I don't know what Linux systems you use, but in my preferred Debian based ones sudo pip install installs to /usr/local which, as far as I understand the FHS, is outside of the domain of the system package manager and is intended for just such use.


Ok, makes sense - though I would explicitly check your distro does this first. But then, what's the problem with doing pip install --user and then adding ~/.local/bin to your $PATH?

Python Packaging Authority member

It's only available to my user :) Get's annoying when I'm bouncing between different accounts for different things.


AFAIK, sudo pip install (like every other unchecked source of executable code) should not be run as root on an actual system. Debian mitigates around this with fakeroot and virtual containers for building packages. Files built are signed and checksummed.

If pip dropped privs to the minimum it needs to install into a path in PATH and sys.path, it would still be a risk to execute sudo pip install.

Could someone indicate to me how live.sysinternals.com is more or less of a risk than just 'sudo rm *'?

Don't open (executable) email attachments. Don't sudo pip install.


I like virtualenv and virtualenvwrapper alot. I like not having write permission to scripts that I execute often (e.g. --user).

Does pip support --prefix? Does pip do snapshots/backups prior to installation?


how am I supposed to install virtualenv

You don’t have to: just download virtualenv.py and run it. From that first venv, you can get pip, venvwrapper, etc. Yes, it’s per-user.

needing to activate a virtualenv for using command line tools is ugly.

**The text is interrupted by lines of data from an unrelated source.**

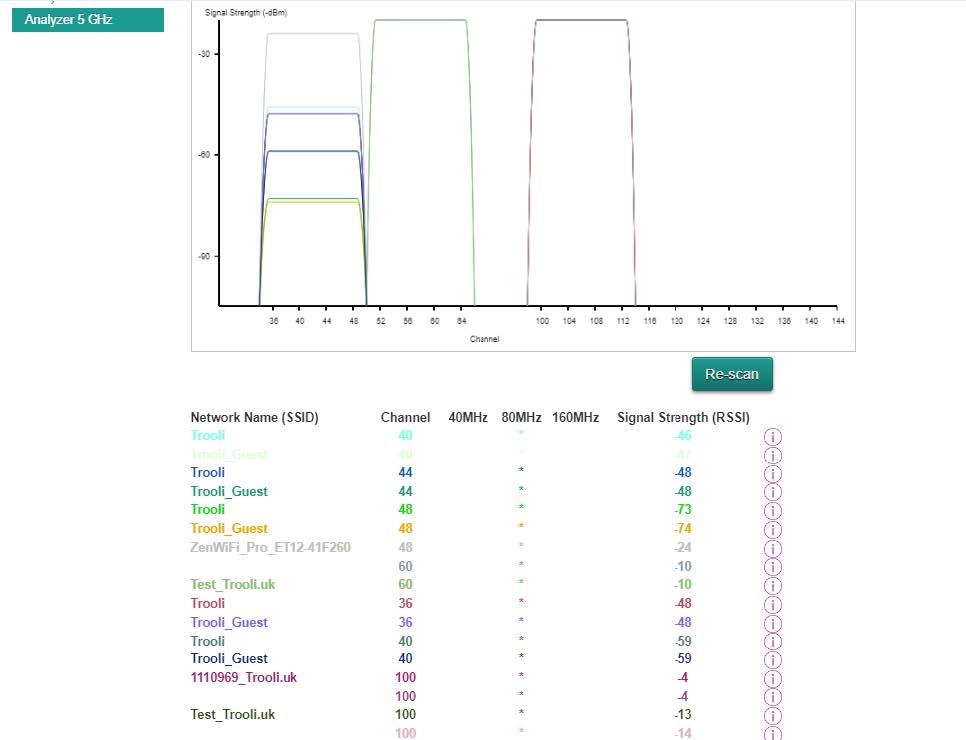966x740 pixels.
Task: Click the 80MHz column header
Action: pos(521,418)
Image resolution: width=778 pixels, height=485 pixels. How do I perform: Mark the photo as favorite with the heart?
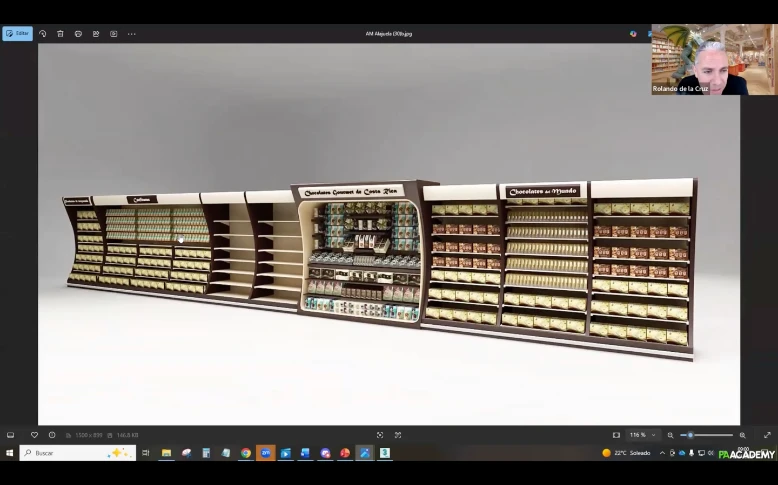(34, 435)
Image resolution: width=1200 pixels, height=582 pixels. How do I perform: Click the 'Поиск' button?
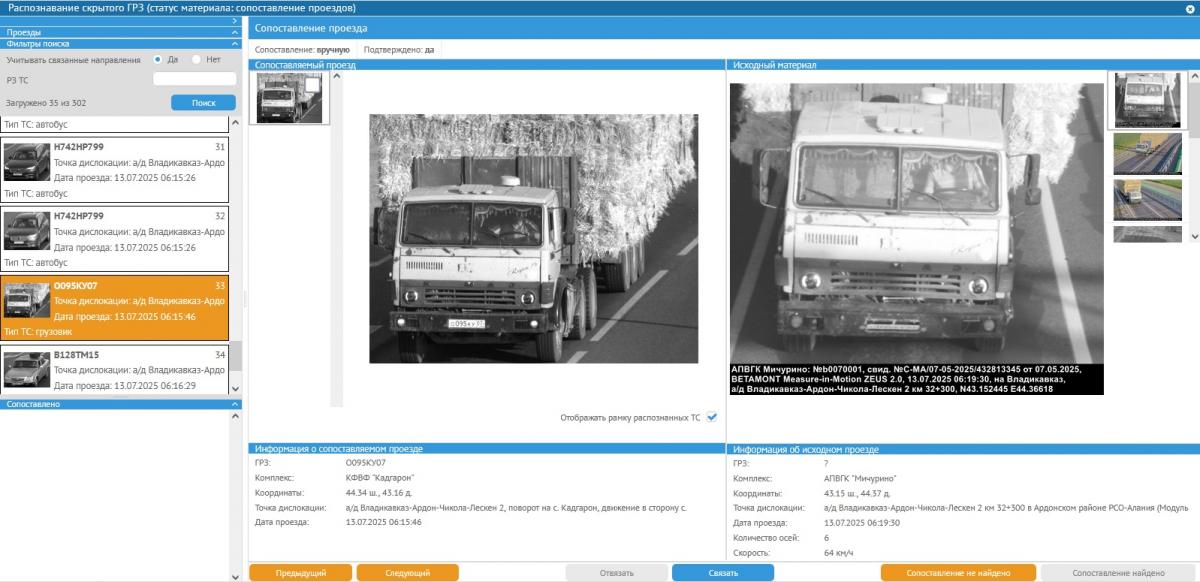203,103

I add the bin directory of the bootstrap venv I describe above to my PATH.


Also, perhaps one could avoid depending on pip --user (which I find irritating) by running virtualenv ~/.local


I’m not sure consistency is an argument here. The venvs that I manage with virtualenvwrapper are used for my Python projects and can be deleted or re-created at all time, but the global/bootstrap venv I created in ~/.usr (or ~/local in your example) is not throw-away: I depend on having things installed in there (mostly scripts/programs, not libs).


This is way OT. To each their own. I should have been more clear. I believe consistency to be an argument here because I like to consistently apply the same tools and processes to managing virtual environments. Commands like cpvirtualenv, cdvirtualenv, and cdsitepackages are not present with a (special-cased) plain-old virtualenv.

When I backup a virtualenv, I usually only need the pip freeze and contents of ./src. When I backup a homedir, I usually don't want to copy compiled, version-specific objects into a backup archive. (So I install scripts/programs as a dotfiles egg with a ./scripts folder and/or [console_scripts] entrypoints in setup.py.)


I consider the discussion about user permissions and install locations when running pip to be orthogonal to this ticket, which is about TLS verification. So, I created #1169 to capture that orthogonal issue.